Interaction of Pten gene and AKT/mTOR pathway in endometrial adenocarcinoma proliferation

Abstract

Objective: The Pten/AKT/mTOR pathway is one of the most critical pathways in tumor proliferation. The present research aimed to analyze the interaction between Pten gene and AKT/mTOR pathway in endometrial cancer cell lines. Methods: TCGA analysis was used to study the relationship between Pten expression and survival of endometrial cancer patients. Human endometrial cancer cell lines with low Pten expression (Ishikawa) and with high Pten expression (HEC-1-A) were selected.

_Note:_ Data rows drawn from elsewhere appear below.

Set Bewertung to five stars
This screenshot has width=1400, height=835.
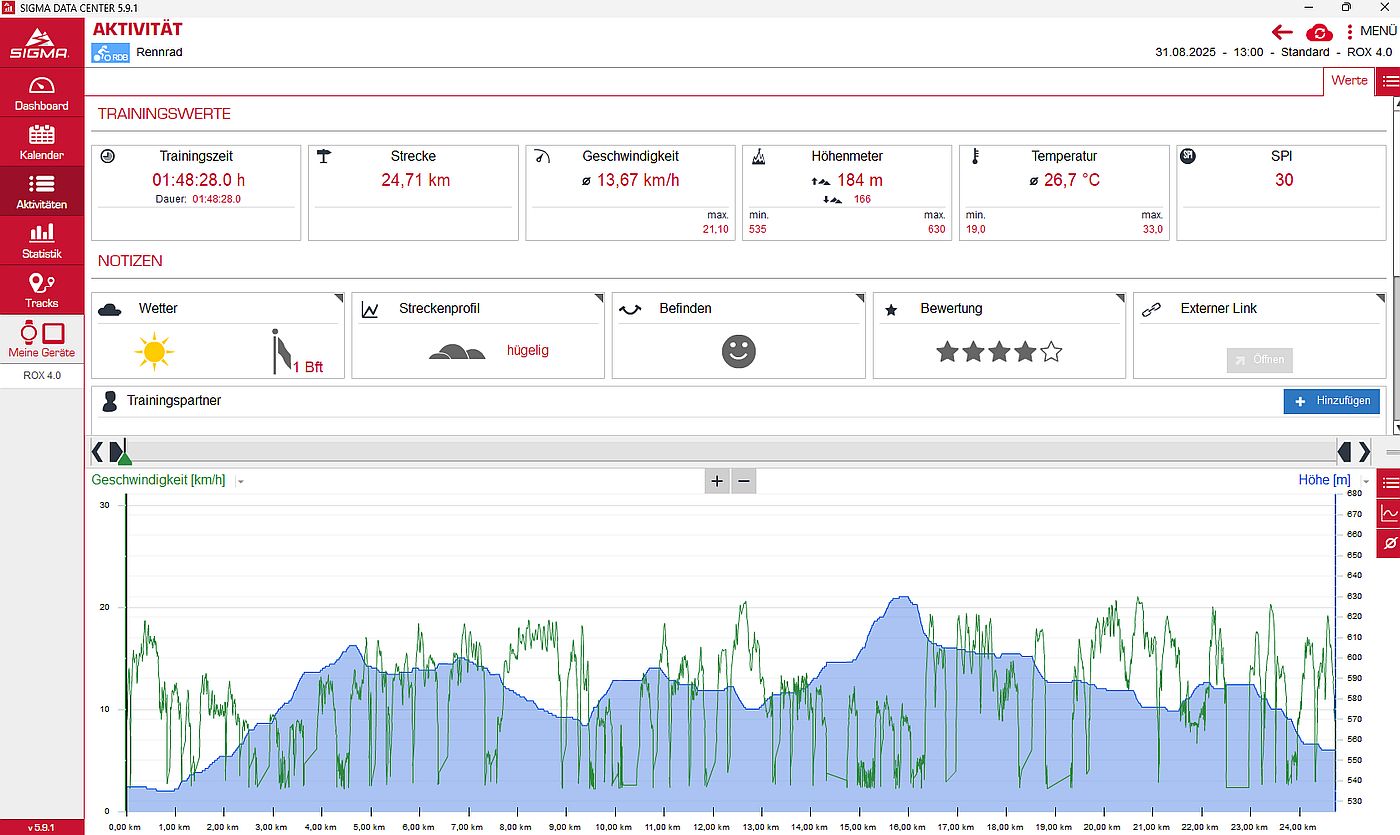coord(1050,352)
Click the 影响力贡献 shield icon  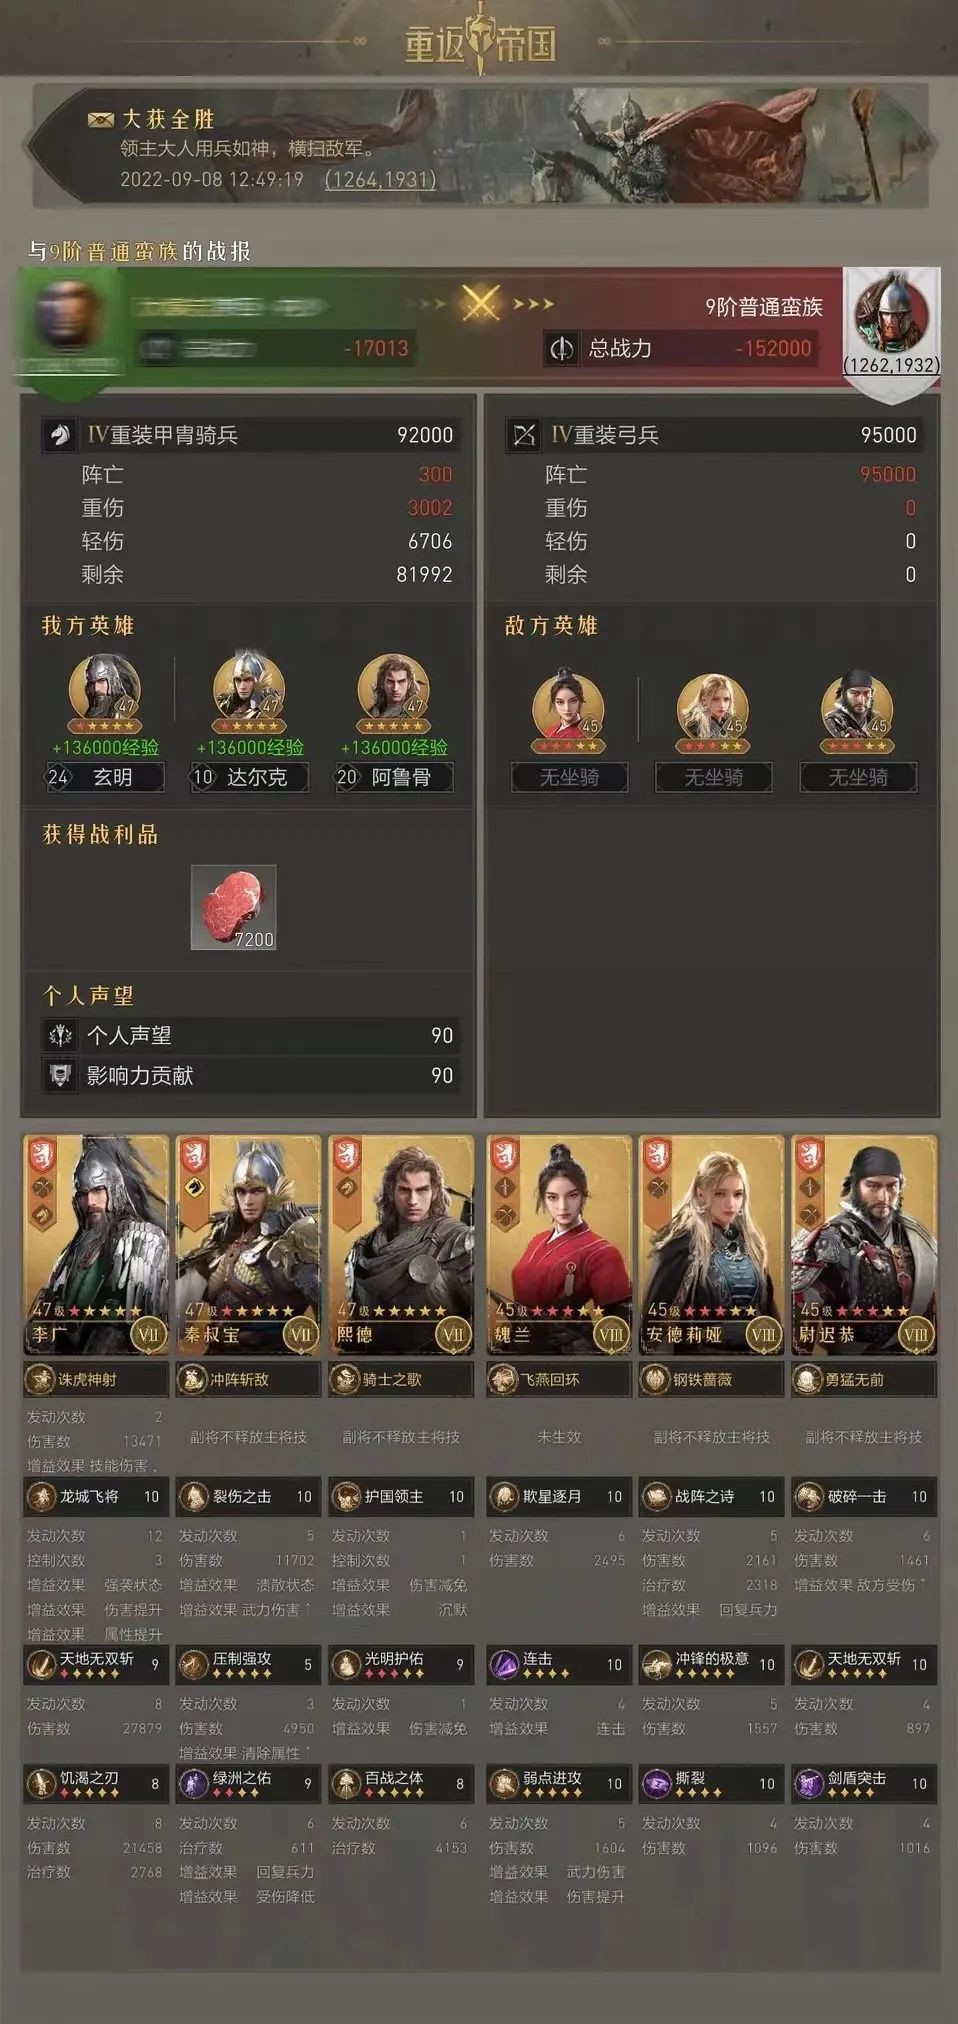[61, 1075]
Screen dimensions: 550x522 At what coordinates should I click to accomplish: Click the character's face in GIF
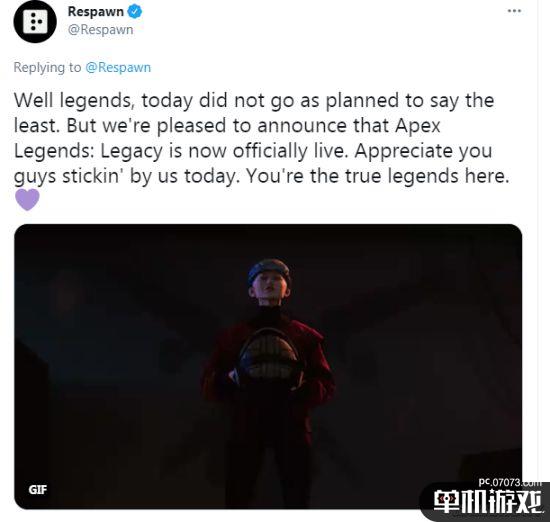click(x=269, y=286)
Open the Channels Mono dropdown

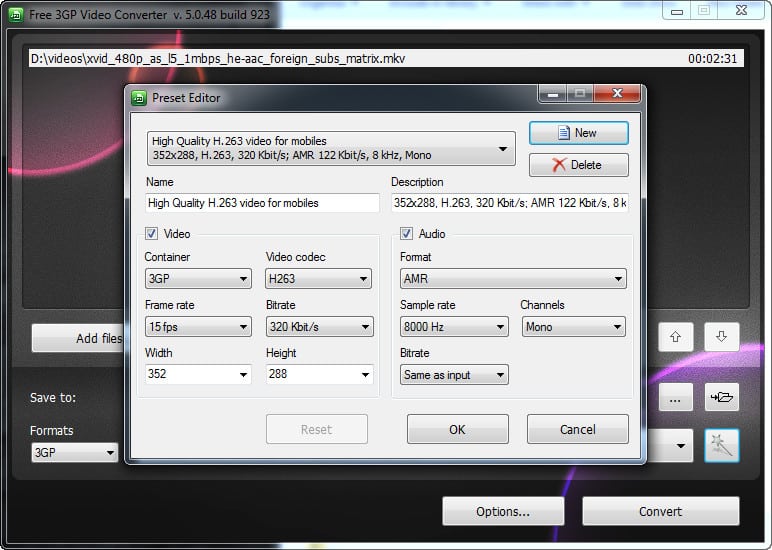tap(573, 327)
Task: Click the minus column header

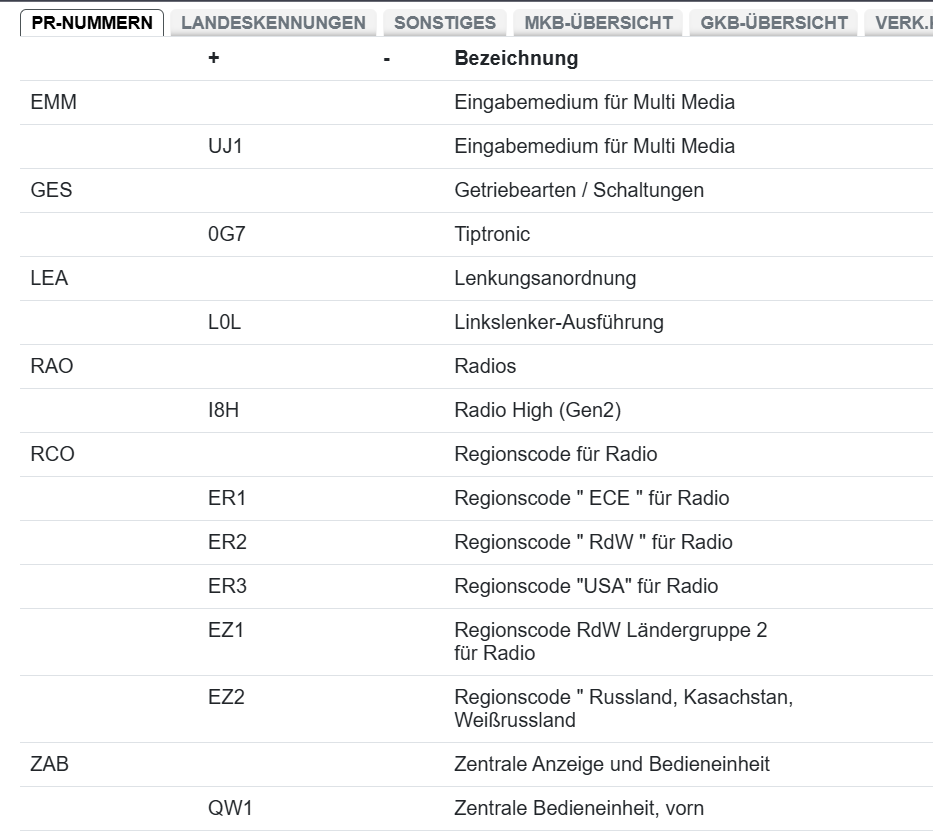Action: (x=387, y=59)
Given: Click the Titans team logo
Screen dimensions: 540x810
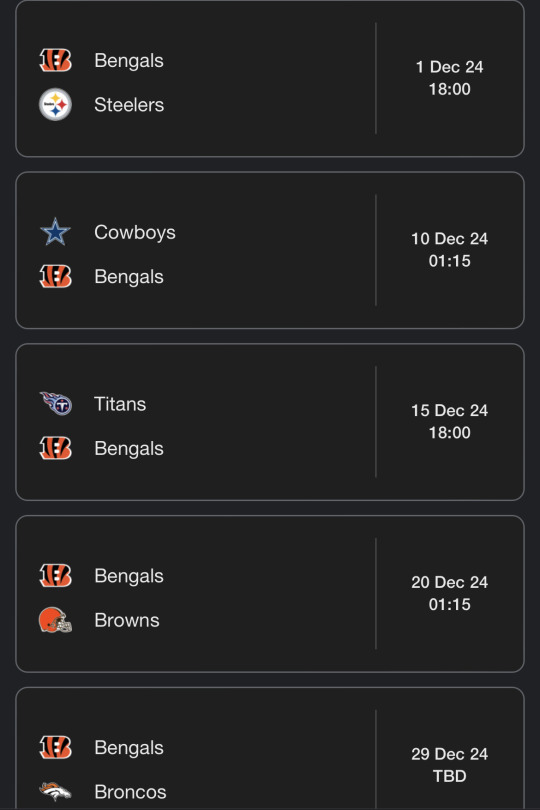Looking at the screenshot, I should coord(56,403).
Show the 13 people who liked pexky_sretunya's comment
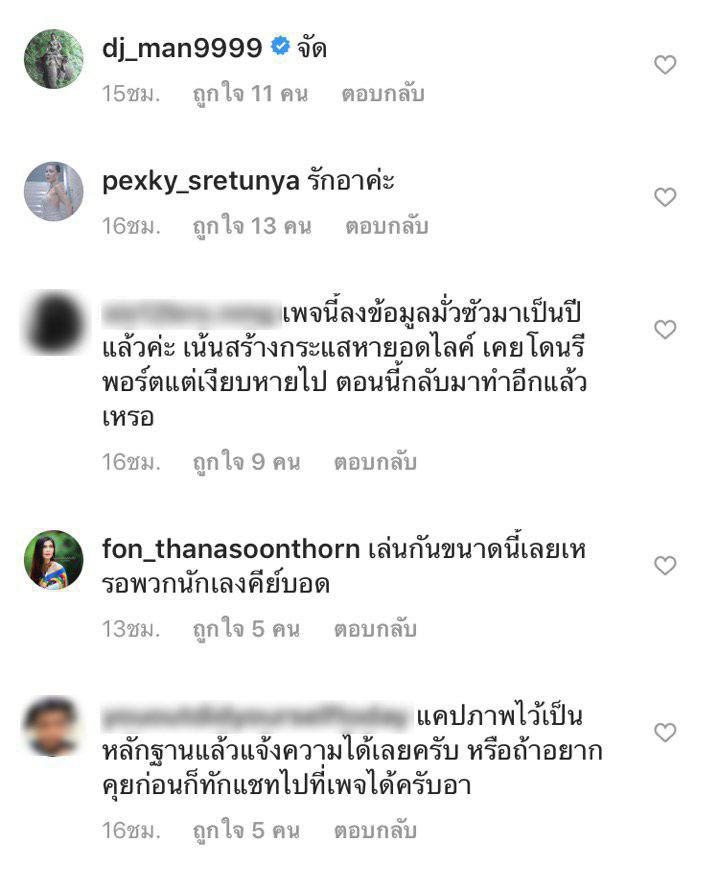Viewport: 719px width, 883px height. [x=252, y=226]
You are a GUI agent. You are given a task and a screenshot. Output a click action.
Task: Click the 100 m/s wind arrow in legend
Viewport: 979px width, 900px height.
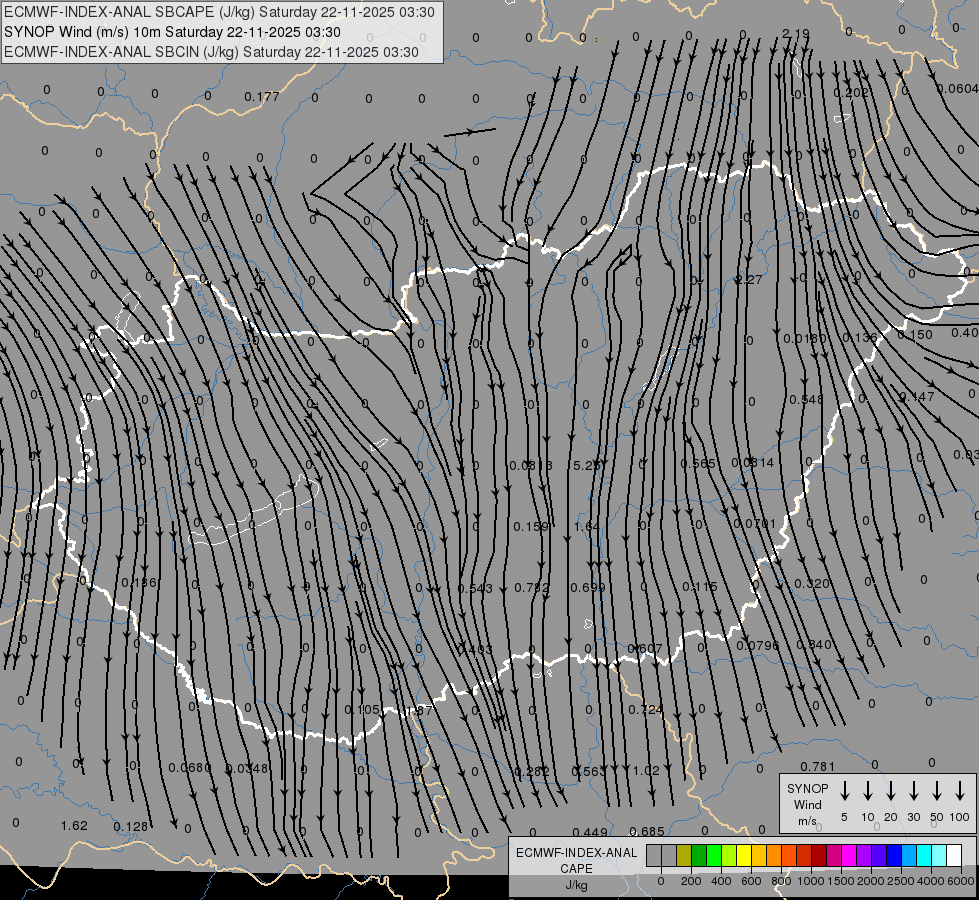coord(960,791)
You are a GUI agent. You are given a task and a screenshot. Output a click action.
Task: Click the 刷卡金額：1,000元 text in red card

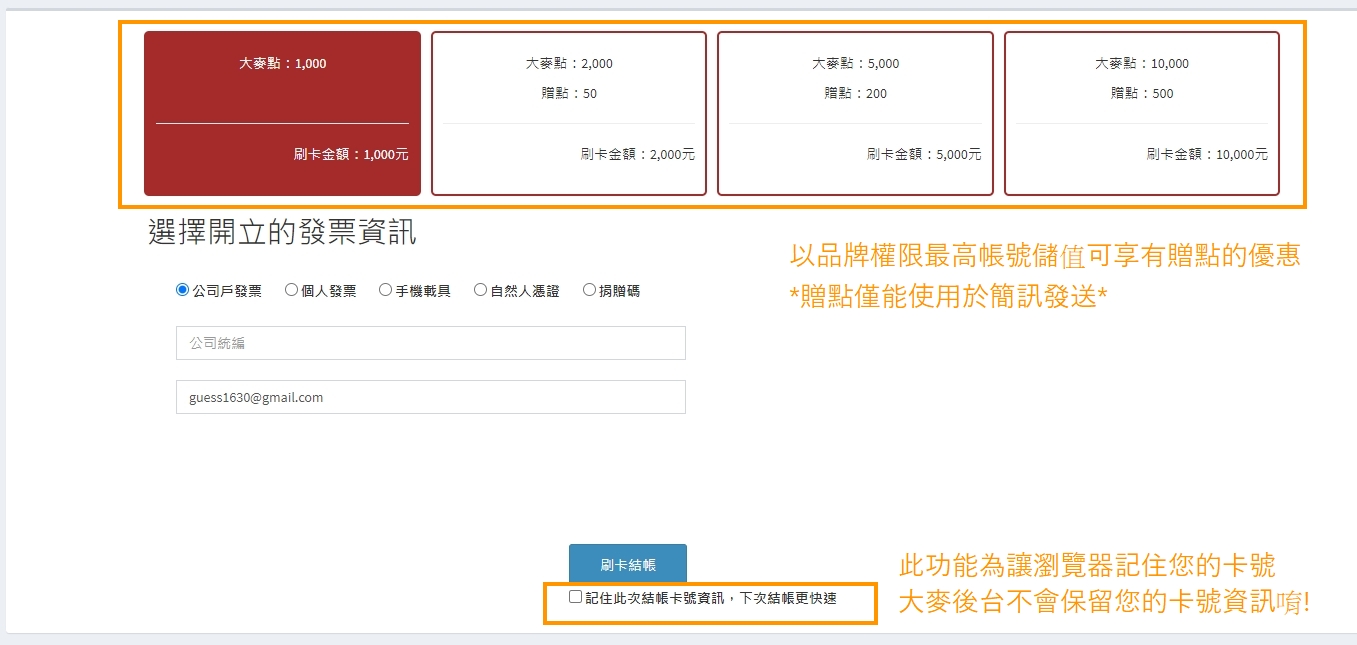(351, 155)
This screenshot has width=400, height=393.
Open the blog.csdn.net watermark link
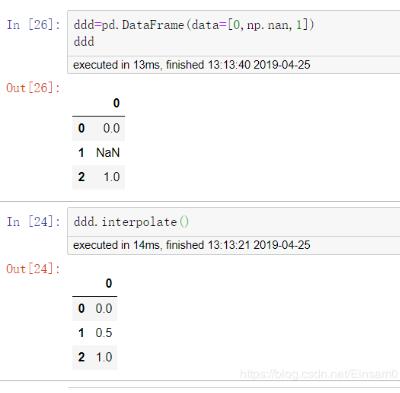point(319,374)
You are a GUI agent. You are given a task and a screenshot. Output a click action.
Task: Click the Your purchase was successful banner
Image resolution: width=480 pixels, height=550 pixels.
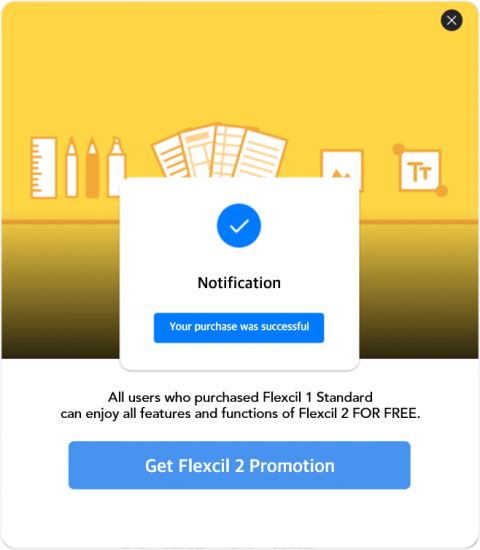click(239, 328)
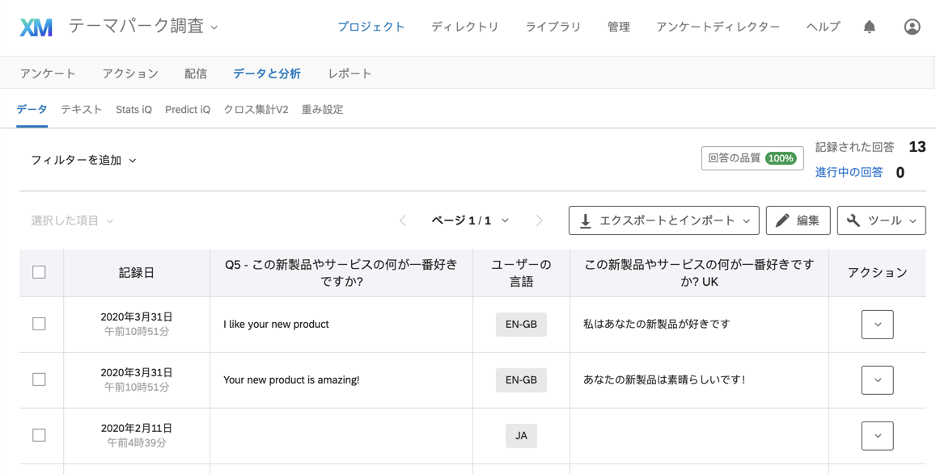Check the 2020年2月11日 response row
Image resolution: width=936 pixels, height=474 pixels.
pos(39,435)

Plasmid transfection was used to regulate the Pten expression in the cell lines. QRT-PCR and Western Blot were adopted to detect Pten/AKT/mTOR expressions in tumor cells. Western blot of Ki-67 and CCK-8 were adopted to detect the activity of cells proliferation. A p < 0.05 was considered to be statistically significant. Results: The TCGA analysis showed the Pten expression was associated with survival of endometrial cancer patients significantly. Plasmid transfections elevated Pten expression in Ishikawa and decreased Pten expression in HEC-1-A cells. After the plasmid transfection, with overexpression of Pten in Ishikawa cell line, the Western Blot and QRT-PCR revealed the AKT/mTOR pathway is restrained, leading to decreased cell proliferation; with Pten decreased in HEC-1-A cells, the AKT/mTOR pathway is activated, leading to increased cell proliferation. Conclusions: A decreased expression of Pten gene in Ishikawa and HEC-1-A cell lines could activate AKT/mTOR pathway and promote tumor cells proliferation.